*** Opening DATA ***

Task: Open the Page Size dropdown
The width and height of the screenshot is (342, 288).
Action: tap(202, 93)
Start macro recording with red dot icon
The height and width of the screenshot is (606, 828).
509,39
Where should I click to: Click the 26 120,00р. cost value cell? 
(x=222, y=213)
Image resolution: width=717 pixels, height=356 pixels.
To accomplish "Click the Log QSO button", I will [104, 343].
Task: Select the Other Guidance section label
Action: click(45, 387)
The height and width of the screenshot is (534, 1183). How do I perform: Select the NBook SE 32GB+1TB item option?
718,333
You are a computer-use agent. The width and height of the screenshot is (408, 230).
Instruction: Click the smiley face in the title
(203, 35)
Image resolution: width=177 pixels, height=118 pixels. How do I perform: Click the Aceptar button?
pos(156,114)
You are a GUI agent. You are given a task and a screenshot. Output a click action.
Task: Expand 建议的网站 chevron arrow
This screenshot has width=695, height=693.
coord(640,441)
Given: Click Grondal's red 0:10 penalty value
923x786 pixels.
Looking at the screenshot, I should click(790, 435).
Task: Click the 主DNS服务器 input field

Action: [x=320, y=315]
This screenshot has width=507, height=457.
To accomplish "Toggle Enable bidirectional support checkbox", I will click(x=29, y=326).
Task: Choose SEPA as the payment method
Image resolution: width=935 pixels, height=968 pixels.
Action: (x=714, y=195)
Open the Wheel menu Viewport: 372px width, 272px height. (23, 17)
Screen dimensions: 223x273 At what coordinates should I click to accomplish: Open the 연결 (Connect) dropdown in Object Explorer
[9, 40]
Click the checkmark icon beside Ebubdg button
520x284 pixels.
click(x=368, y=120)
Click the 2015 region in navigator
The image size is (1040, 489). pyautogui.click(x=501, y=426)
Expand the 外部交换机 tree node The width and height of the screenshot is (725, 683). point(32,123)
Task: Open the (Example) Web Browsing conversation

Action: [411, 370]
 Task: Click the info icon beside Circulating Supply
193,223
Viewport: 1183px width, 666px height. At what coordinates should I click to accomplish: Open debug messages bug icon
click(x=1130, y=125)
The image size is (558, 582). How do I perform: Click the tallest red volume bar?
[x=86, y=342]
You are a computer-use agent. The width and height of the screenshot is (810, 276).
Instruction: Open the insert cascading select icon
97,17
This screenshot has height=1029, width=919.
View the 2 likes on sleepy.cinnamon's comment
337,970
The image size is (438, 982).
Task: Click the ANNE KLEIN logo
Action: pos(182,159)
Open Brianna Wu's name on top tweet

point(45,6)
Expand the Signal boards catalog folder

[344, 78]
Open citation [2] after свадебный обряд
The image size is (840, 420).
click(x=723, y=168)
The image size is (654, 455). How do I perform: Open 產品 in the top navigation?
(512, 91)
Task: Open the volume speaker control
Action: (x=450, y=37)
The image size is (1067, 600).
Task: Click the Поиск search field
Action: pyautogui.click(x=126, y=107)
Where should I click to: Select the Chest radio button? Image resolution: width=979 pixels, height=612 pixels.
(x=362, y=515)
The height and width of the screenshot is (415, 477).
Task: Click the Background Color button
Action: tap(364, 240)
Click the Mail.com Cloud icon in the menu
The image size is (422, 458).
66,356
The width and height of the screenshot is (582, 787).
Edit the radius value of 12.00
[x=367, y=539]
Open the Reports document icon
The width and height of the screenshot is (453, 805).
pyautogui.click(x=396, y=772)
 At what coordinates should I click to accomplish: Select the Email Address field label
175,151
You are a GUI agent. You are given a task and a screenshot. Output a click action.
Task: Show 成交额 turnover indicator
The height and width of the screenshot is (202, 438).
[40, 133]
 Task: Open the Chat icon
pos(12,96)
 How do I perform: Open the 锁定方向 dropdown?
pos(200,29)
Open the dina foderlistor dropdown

*** Closing DATA ***

The records need to be reproduced in their entirety, word for word.

Task: Open the Page Size dropdown
The width and height of the screenshot is (342, 288).
Action: tap(202, 93)
Start macro recording with red dot icon
The height and width of the screenshot is (606, 828).
509,39
Where should I click to: Click the 26 120,00р. cost value cell? 
(x=222, y=213)
Image resolution: width=717 pixels, height=356 pixels.
To accomplish "Click the Log QSO button", I will [104, 343].
Task: Select the Other Guidance section label
Action: click(45, 387)
The height and width of the screenshot is (534, 1183). How do I perform: Select the NBook SE 32GB+1TB item option?
718,333
You are a computer-use agent. The width and height of the screenshot is (408, 230).
Instruction: Click the smiley face in the title
(203, 35)
Image resolution: width=177 pixels, height=118 pixels. How do I perform: Click the Aceptar button?
pos(156,114)
You are a GUI agent. You are given a task and a screenshot. Output a click action.
Task: Expand 建议的网站 chevron arrow
This screenshot has width=695, height=693.
coord(640,441)
Given: Click Grondal's red 0:10 penalty value
923x786 pixels.
Looking at the screenshot, I should click(790, 435).
Task: Click the 主DNS服务器 input field

Action: [x=320, y=315]
This screenshot has width=507, height=457.
To accomplish "Toggle Enable bidirectional support checkbox", I will click(x=29, y=326).
Task: Choose SEPA as the payment method
Image resolution: width=935 pixels, height=968 pixels.
Action: (x=714, y=195)
Open the Wheel menu Viewport: 372px width, 272px height. (23, 17)
Screen dimensions: 223x273 At what coordinates should I click to accomplish: Open the 연결 (Connect) dropdown in Object Explorer
[9, 40]
Click the checkmark icon beside Ebubdg button
520x284 pixels.
click(x=368, y=120)
Click the 2015 region in navigator
The image size is (1040, 489). pyautogui.click(x=501, y=426)
Expand the 外部交换机 tree node The width and height of the screenshot is (725, 683). point(32,123)
Task: Open the (Example) Web Browsing conversation

Action: [411, 370]
 Task: Click the info icon beside Circulating Supply
193,223
Viewport: 1183px width, 666px height. At what coordinates should I click to accomplish: Open debug messages bug icon
click(x=1130, y=125)
The image size is (558, 582). How do I perform: Click the tallest red volume bar?
[x=86, y=342]
You are a computer-use agent. The width and height of the screenshot is (810, 276).
Instruction: Open the insert cascading select icon
97,17
This screenshot has height=1029, width=919.
View the 2 likes on sleepy.cinnamon's comment
337,970
The image size is (438, 982).
Task: Click the ANNE KLEIN logo
Action: pos(182,159)
Open Brianna Wu's name on top tweet

point(45,6)
Expand the Signal boards catalog folder

[344, 78]
Open citation [2] after свадебный обряд
The image size is (840, 420).
click(x=723, y=168)
The image size is (654, 455). How do I perform: Open 產品 in the top navigation?
(512, 91)
Task: Open the volume speaker control
Action: (x=450, y=37)
The image size is (1067, 600).
Task: Click the Поиск search field
Action: pyautogui.click(x=126, y=107)
Where should I click to: Select the Chest radio button? Image resolution: width=979 pixels, height=612 pixels.
(x=362, y=515)
The height and width of the screenshot is (415, 477).
Task: Click the Background Color button
Action: tap(364, 240)
Click the Mail.com Cloud icon in the menu
The image size is (422, 458).
66,356
The width and height of the screenshot is (582, 787).
Edit the radius value of 12.00
[x=367, y=539]
Open the Reports document icon
The width and height of the screenshot is (453, 805).
pyautogui.click(x=396, y=772)
 At what coordinates should I click to accomplish: Select the Email Address field label
175,151
You are a GUI agent. You are given a task and a screenshot. Output a click action.
Task: Show 成交额 turnover indicator
The height and width of the screenshot is (202, 438).
[40, 133]
 Task: Open the Chat icon
pos(12,96)
 How do I perform: Open the 锁定方向 dropdown?
pos(200,29)
Open the dina foderlistor dropdown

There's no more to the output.